Taiwanese mobile manufacturer HTC plans to cut 600 more jobs in an effort to restructure the company. The employee culling is part of a larger effort set by chief executive officer Cher Wang to remove 15 per cent of the HTC’s workforce.
Research and development teams will be hit with the layoffs, 400 in Taoyuan City and 200 in New Taipei City. HTC has already sent layoffs plans to the governors of the two cities, as it seeks approval to begin the corporate restructure.
HTC plans to reduce costs by 35 per cent by 2016 and the 15 per cent employee cut should help towards that. It is also selling off some of its factories in Taiwan and China, which will lower the volume of mobiles produced in the next year.
Even though the mobile provider is not the only one seeing a large drop in sales, HTC has been steadily on decline since 2012. The HTC One, while well reviewed, has never been a game changer in terms of sales or features.

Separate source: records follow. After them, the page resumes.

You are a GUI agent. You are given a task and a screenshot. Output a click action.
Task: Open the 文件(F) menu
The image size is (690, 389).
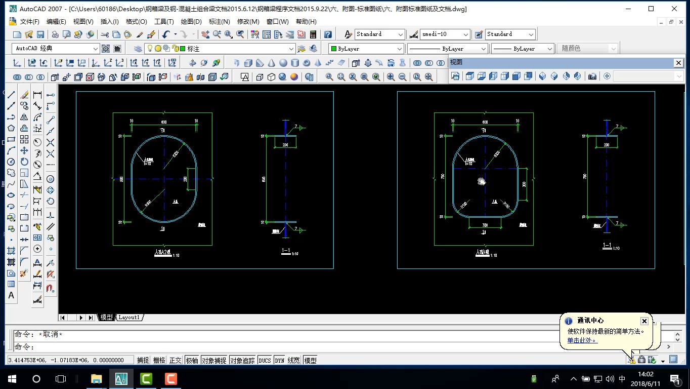(29, 22)
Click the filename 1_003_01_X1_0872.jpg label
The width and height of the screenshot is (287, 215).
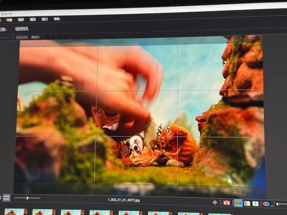coord(124,200)
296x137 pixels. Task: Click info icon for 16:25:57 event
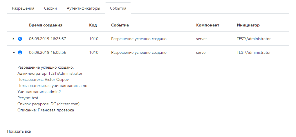point(20,39)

This year, HTC launched the One M9 with mediocre upgrades, which seemed to show a lack of innovation and vision inside the company. That was somewhat debunked with the Vive VR announcement, showing HTC is still active in other areas of the tech world.
HTC may bank on the Vive VR and other new technologies, and keep the mobile industry as a safety net with low production and even lower employee costs. This could work out similar to Nokia’s current business model, although HTC doesn't have the networking or patent power the Finnish company can proclaim.